(Word and element pointing entries)

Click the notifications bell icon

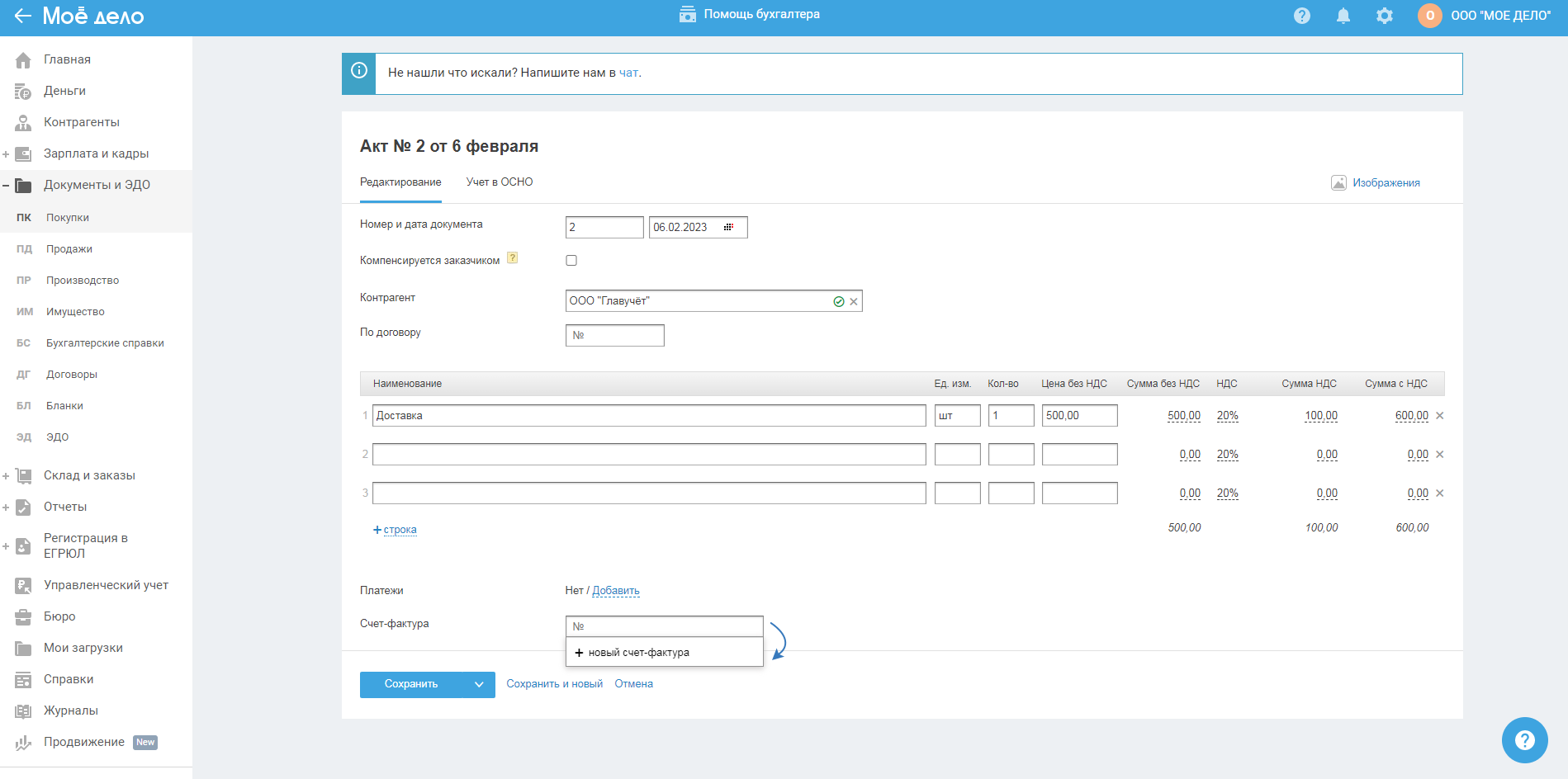[1343, 16]
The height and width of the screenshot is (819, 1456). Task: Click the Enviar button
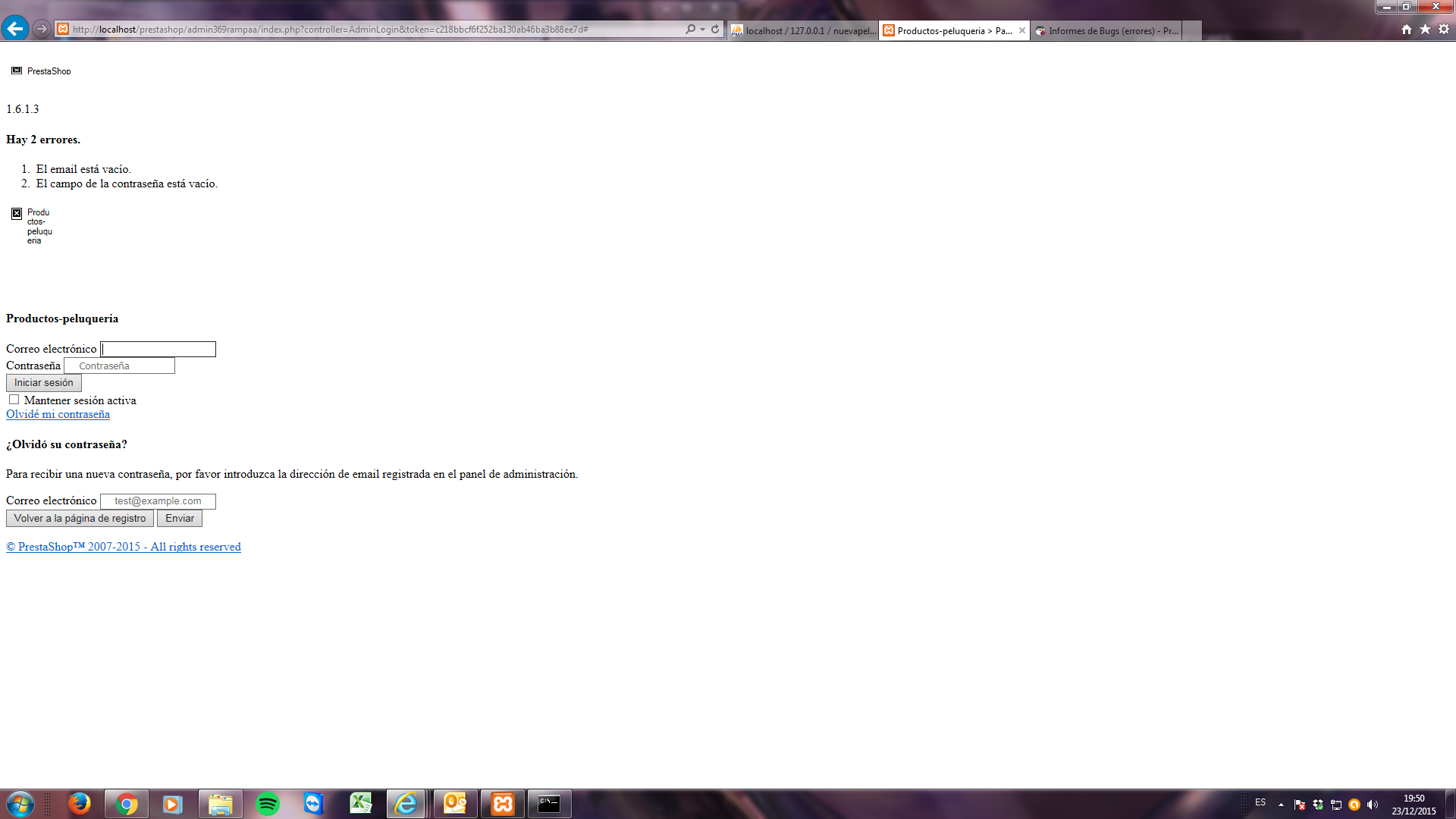point(180,519)
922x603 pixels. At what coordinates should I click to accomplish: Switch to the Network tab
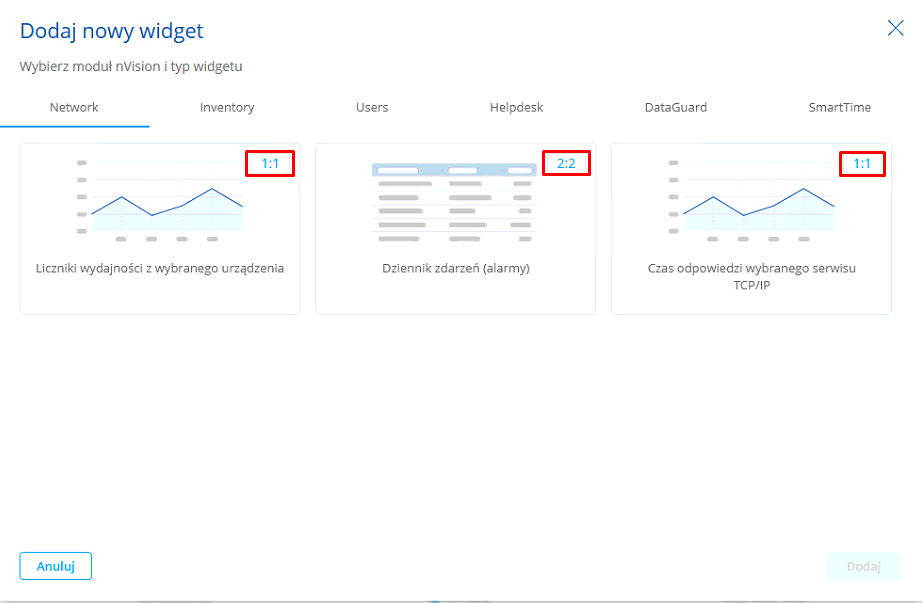74,107
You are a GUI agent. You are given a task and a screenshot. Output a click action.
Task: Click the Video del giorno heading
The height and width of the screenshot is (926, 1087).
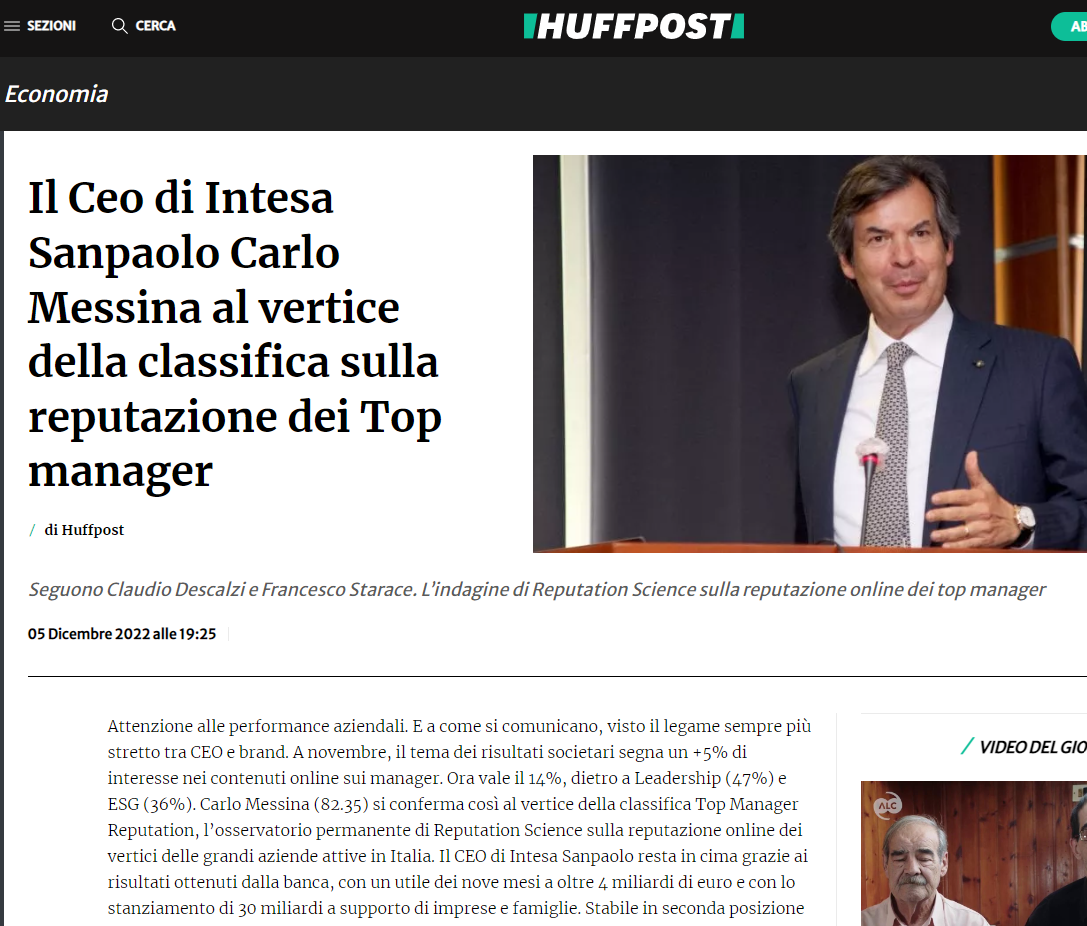[x=1032, y=746]
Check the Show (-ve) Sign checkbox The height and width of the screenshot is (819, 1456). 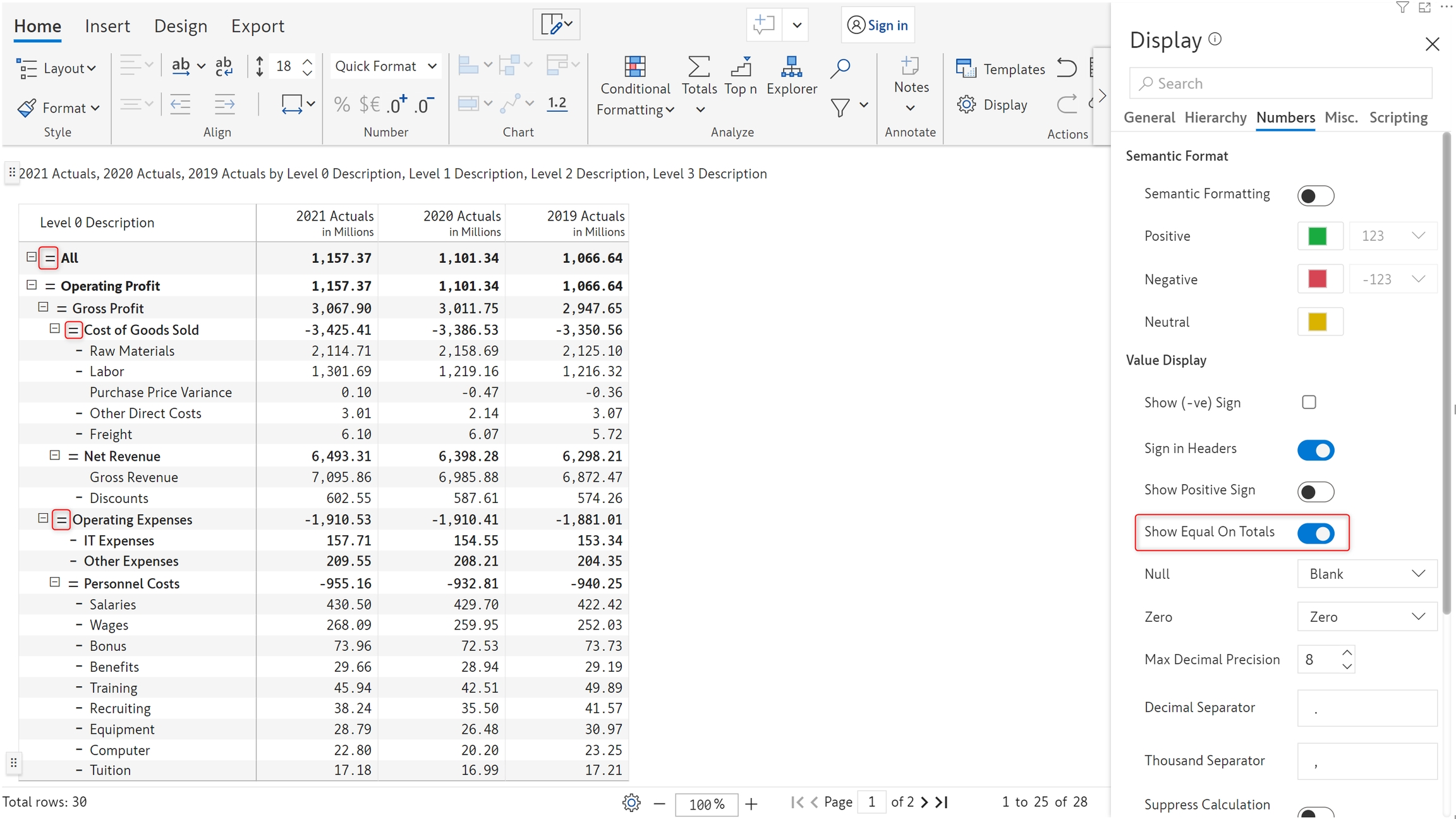1309,403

**BRIEF**
Take the part of the material that opens with the line containing "You are a GUI" and closes with the line containing "[x=1032, y=746]", and write it out again with "click action" replaced by "tap action" and everything else unchanged. Leave the pictures out of your answer.

**FULL OUTPUT**
You are a GUI agent. You are given a task and a screenshot. Output a tap action.
Task: Click the Video del giorno heading
The height and width of the screenshot is (926, 1087).
[x=1032, y=746]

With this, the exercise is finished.